Loin de la guerre, des violences connues dans l’Est de la République démocratique du Congo, cette partie regorge surtout des talents qui se demarquent dans le noir qui couvre la région.
Malheureusement, ces talents meurent souvent dans le silence total, loin des cameras du monde qui braquent leur attention sur la routine de plus de trois décennies : la guerre et ses conséquences.
Dans cette lumière sombre de l’Est, DRC Best Talent, basé à Goma, au Nord-Kivu, veut emmener devant le soleil une autre réalité : ces talents voilés, étouffés et coincés derrière le bruit des armes.

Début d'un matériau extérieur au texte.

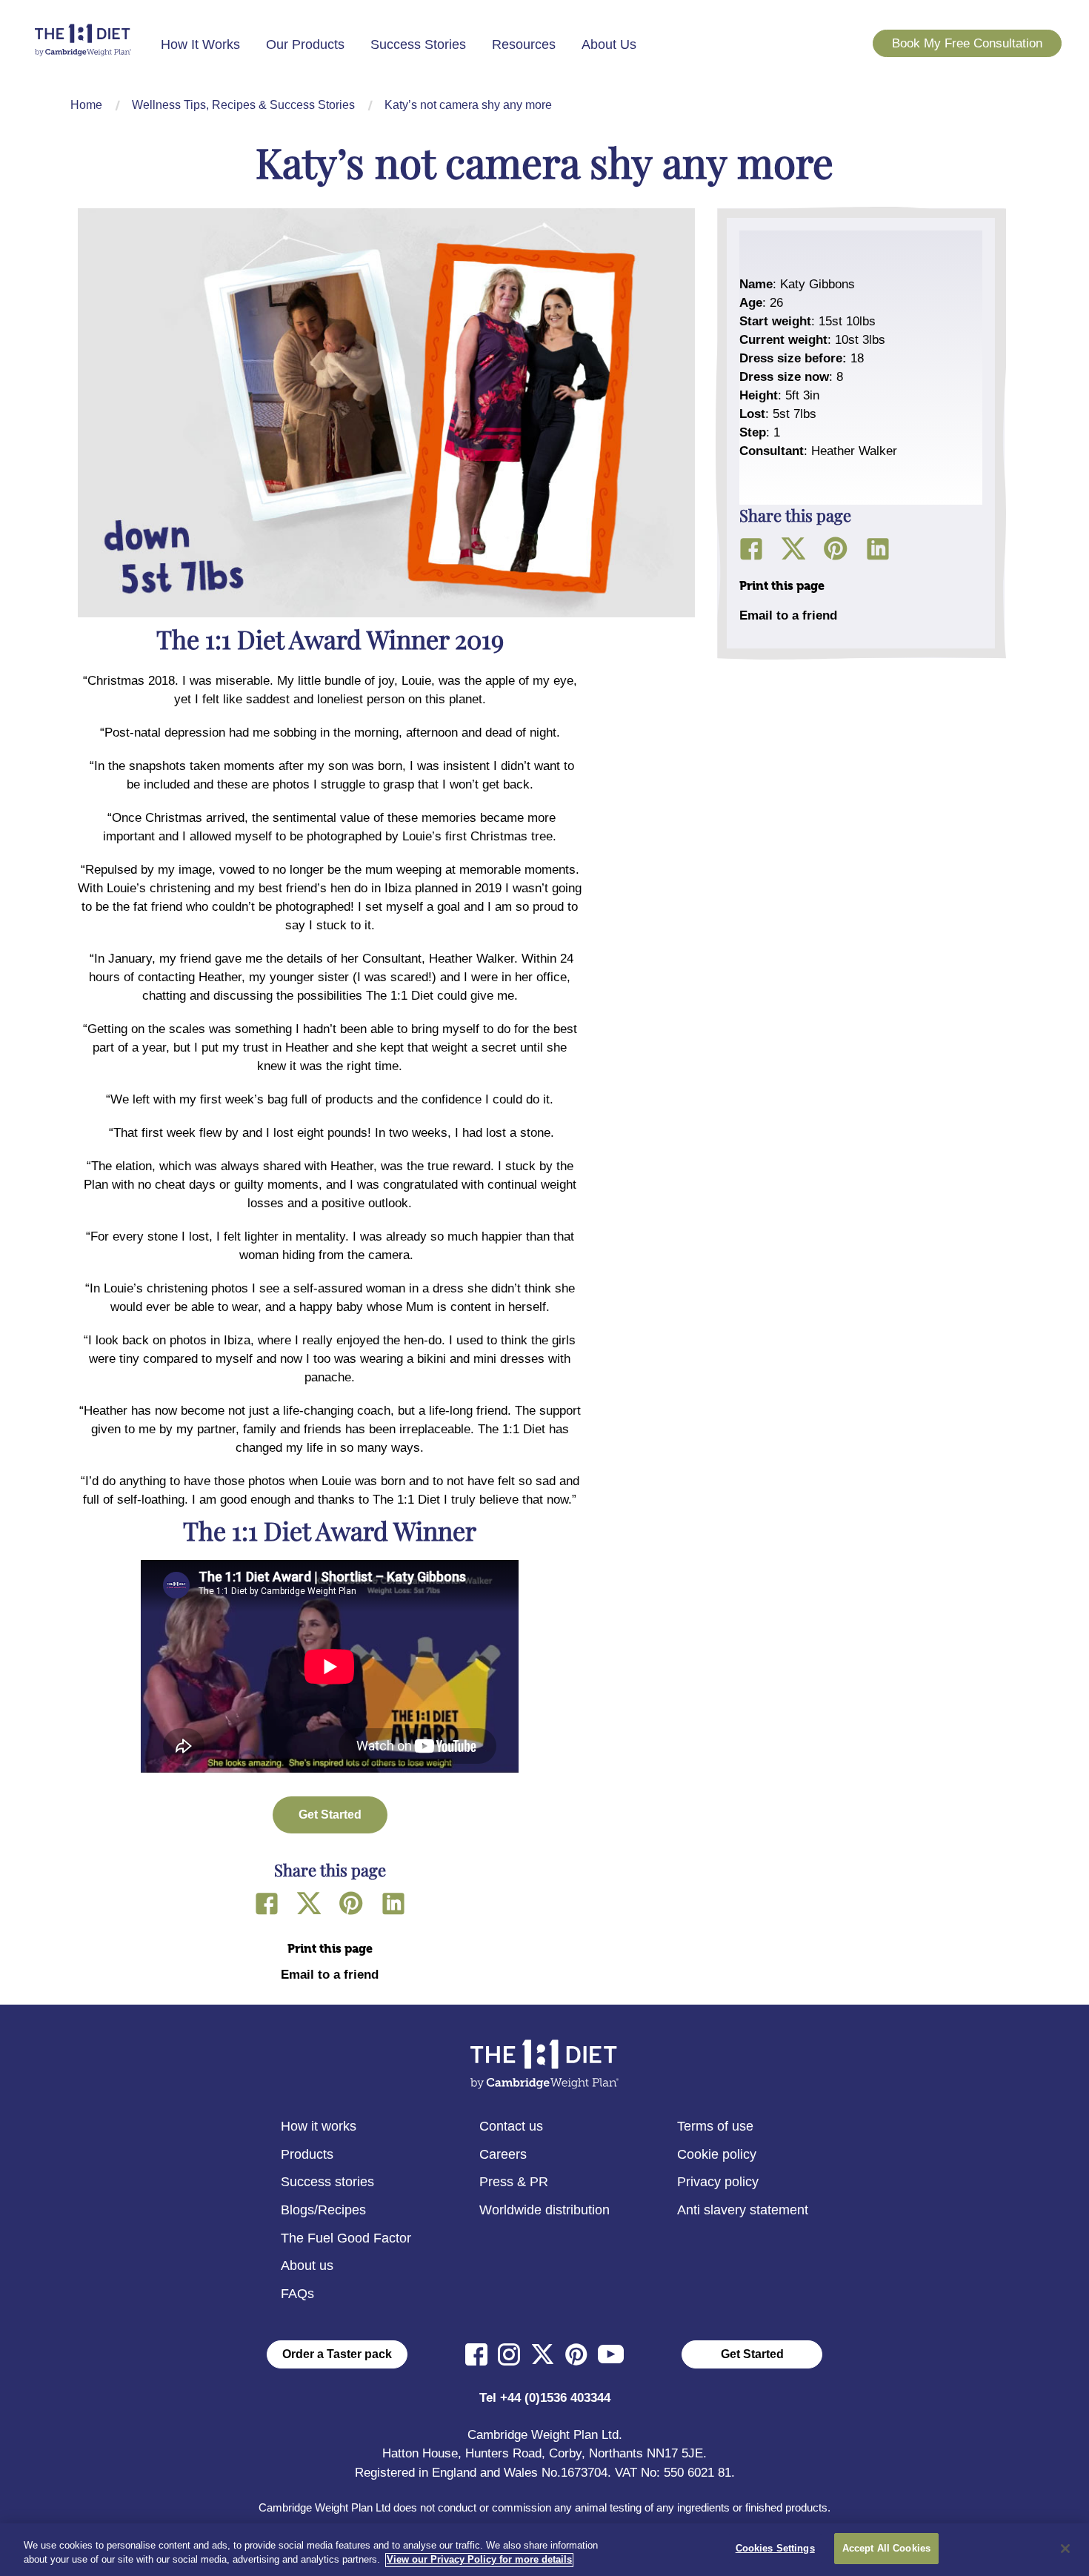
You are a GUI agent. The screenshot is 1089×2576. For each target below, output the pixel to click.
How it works (318, 2126)
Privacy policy (718, 2181)
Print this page (330, 1949)
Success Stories (418, 44)
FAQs (297, 2293)
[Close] (1065, 2548)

Il se veut avant tout un concours artistique multidisciplinaire : chant, danse, humour, acrobatie, défilé de mode voire du rap.
Guellord Bidorho, concepteur et organisateur, décrit DRC Best Talent tel un événement artistique, qui s’est fixé l’objectif de promouvoir le talent Congolais à l’échelle internationale, particulièrement dans le monde anglophone.

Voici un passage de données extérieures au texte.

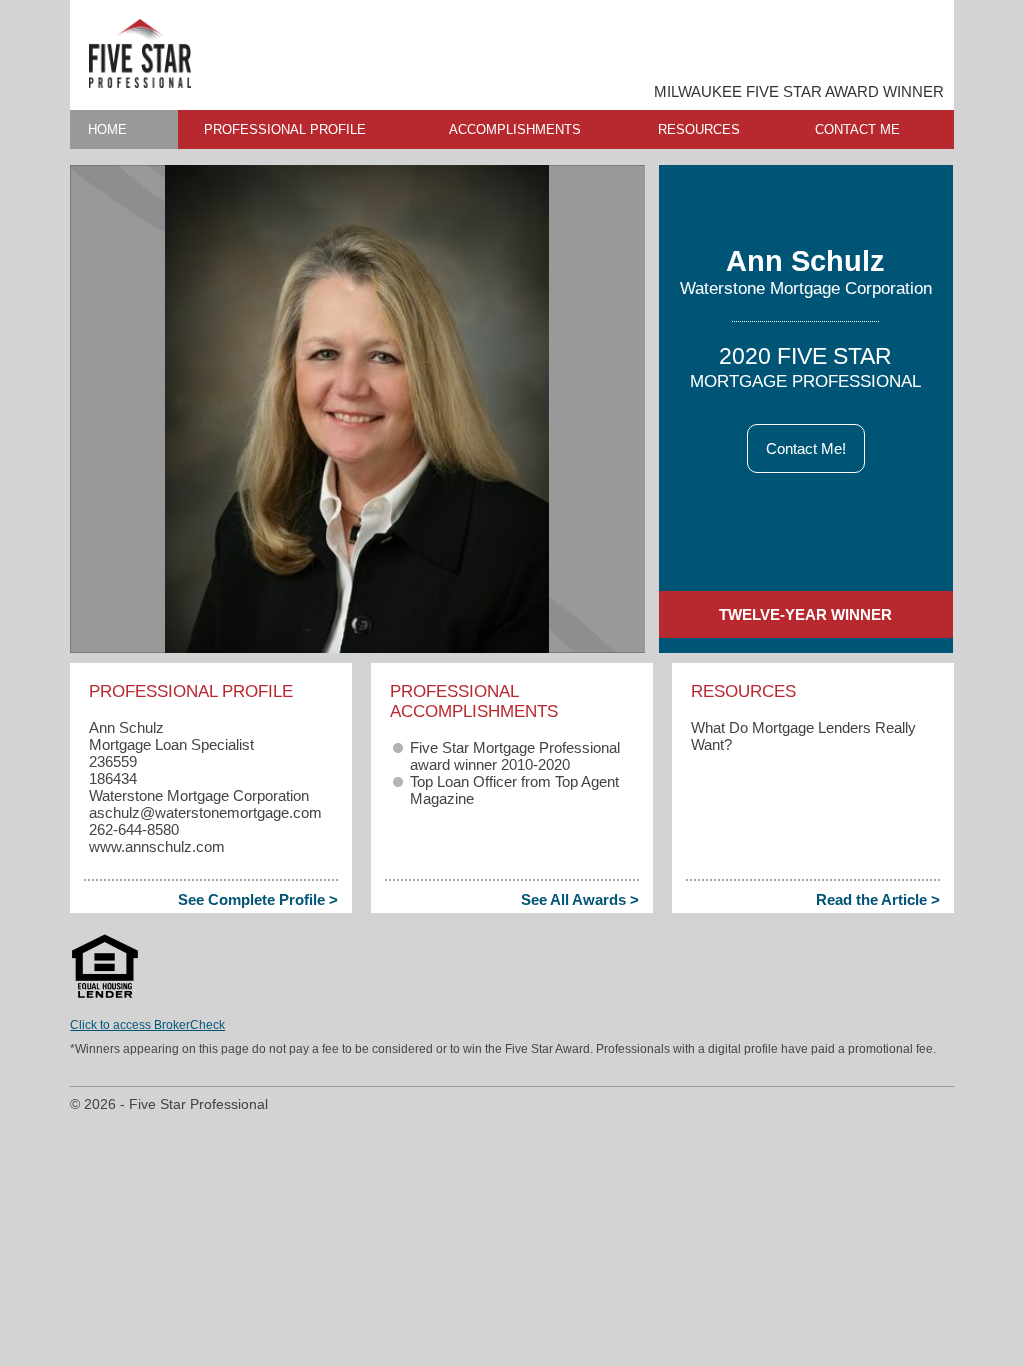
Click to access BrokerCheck (147, 1025)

« L’image qu’ils (monde anglophone, Ndlr) ont de la RDC, c’est la guerre », table Guellord Bidorho, rappelant une réalité souvent ignorée du grand monde : « Il y a aussi de talents, qui sont encore cachés ».
Face à cette crise, DRC Best Talent donne alors la même lumière au génie peu connu. Cette plateforme s’inscrit pleinement dans cette logique : « Il faut toucher le monde anglophone au travers le talent ». Ici, le souci n’est pas de faire connaître le talent déjà dévoilé, mais de creuser, bécher, fouiller pour dénicher ce talent incarné, qui pourrait contribuer à vendre l’image positive de la RDC.
En octobre 2024, DRC Best Talent lance sa première édition, qui accueille 15 artistes de différents domaines : acrobates, humouristes, danseurs, etc. Malheureusement, le démon d’antan de l’Est de la RDC prendra le dessus : la guerre en janvier 2025 n’a pas permis au concours de connaître un épilogue heureux.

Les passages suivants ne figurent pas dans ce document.